As your parents get older, there may come a time when you have to get more involved in their health care and access their medical information.
This may happen for a few reasons:
- They can no longer drive themselves to medical appointments so you step in to help.
- They may have cognitive issues—such as Alzheimer’s or dementia—that hinder them from making decisions about their medical care.
- They have multiple chronic conditions that require help from others to manage. Even if they have other caregivers involved, those caregivers may turn to you for guidance.
- An accident or emergency happens that leaves them unconscious, and you have to provide medical information to healthcare providers.
One major concern when you are helping to manage medical care for parents is obtaining access to their medical information. This article will discuss some proactive ways to access your parent’s medical information.
Getting Your Parents Involved With Sharing Medical Information
The easiest way to get access to your parent’s medical information is simply to ask them. That should always be the first step, albeit not always the easiest. Here are a few tips to get you started.
If your parents are the organized type, ask if they will make a couple of lists for you.
A list of their doctors and corresponding phone numbers, a list of their chronic conditions, and a list of medications that they use. (Obviously, this is an option if your parents have the mental and physical capacity to make this type of list.)
If they are hesitant to create these lists, stress the value of having this information in an emergency or due to a decline in their health. If they’re willing to share this information with you but aren’t sure where to start, you can help them compile these lists.
When it comes to medications, make sure that they share any natural supplements they use in addition to prescription and nonprescription drugs. Having these types of lists is useful for their regular doctors’ appointments as well.
Ask your parents if they want you to be part of their healthcare provider appointments.
If you are present during these appointments, it is safe for health providers to assume that your parents are okay with you knowing about medical information that is shared during the appointment. Be an extra help to your parents by asking questions or taking notes. However, make sure your parents remain in control of their discussions with their health providers.
We recommend taking notes directly within a secure app like WayWiser. This ensures that the information is safely stored, that it can easily be shared with others in your family who may be helping out, and that you’ll be able to find it later on when you need to look back at the details.
Make sure your parents fill out the right paperwork.

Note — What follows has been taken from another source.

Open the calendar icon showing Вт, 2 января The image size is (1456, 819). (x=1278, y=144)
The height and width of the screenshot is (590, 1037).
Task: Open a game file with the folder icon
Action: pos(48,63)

Doctors’ offices will have a form that gives their office permission to share health information as needed with specific people named on that form. Your parents should request this form if they haven’t already and list your contact information. There are a lot of laws related to health information (you’ve likely heard the acronym HIPAA before and we’ll dive into that more below) and it’s important to have written permission to access your parent’s medical information or it could become a legal issue in the future that is tough to get around.
Double check whether your parents have completed important health-related paperwork, such as an advance healthcare directive and healthcare proxy.
These forms can name you to have legal decision-making power, but they also help you to know their care preferences. Here’s a brief explainer on these types of forms:
- A Healthcare Proxy is a legal form that names a person who can have decision-making powers over another person’s health and also have access to their medical records. This is also sometimes called Healthcare Surrogate or Durable Medical Power of Attorney.
- An Advance Healthcare Directive covers several topics, including a Living Will, Healthcare Proxy, Do Not Resuscitate, and Do Not Intubate order. All of these provide written guidance for a person’s medical care preferences. These are best completed before someone is in a situation where they need this type of care. This information is valuable to a doctor if there are multiple people who disagree about your care decisions as the directives will state what your wishes are.
- A Durable Power of Attorney grants someone or several people legal powers on behalf of someone else. This usually covers legal matters but you may hear it mentioned along with the healthcare forms named above. These are common documents involved with estate planning.
A lawyer can help with these types of documents. State laws may vary regarding these documents. Find more information about these on the American Bar Association website.
Other Ways to Obtain Medical Information About Your Parents
The Health Insurance Portability and Accountability Act (HIPAA) sets rules regarding patient information and privacy. Under HIPAA, healthcare providers cannot typically share information about a person’s health information without consent.
However, there are some exceptions to this. Your parent can give oral permission to share information with you in certain cases, and that may be enough depending on the situation.
If you don’t have healthcare power of attorney for a parent, healthcare providers can use their discretion under the law to decide what is in the patient’s best interest in terms of sharing health information with you or another family member, according to the American Bar Association.
The U.S. Health and Human Services website shares a few examples of when a health provider may decide to share health information with another family member, if there is not a legal representative:
- With the patient’s permission, a doctor could talk with a family member or friend who accompanied them to the hospital.
- A pharmacist can assume that a patient is OK with the person picking up their prescription.
- If a patient is injured and cannot give permission to speak with others, a healthcare provider can share information with a family member or friend if it is in your best interest.
The Department of Health and Human Services shares more information on HIPAA rules and the sharing of health information at the following link.
The best way to handle the sometimes complicated territory of obtaining medical information regarding a loved one, including your parents, is to plan in advance. And, once you do have access to that information, be sure to store important documents, such as an Advanced Directive, both in writing and in a secure digital format within WayWiser Defender or on similarly secure, cloud-based software.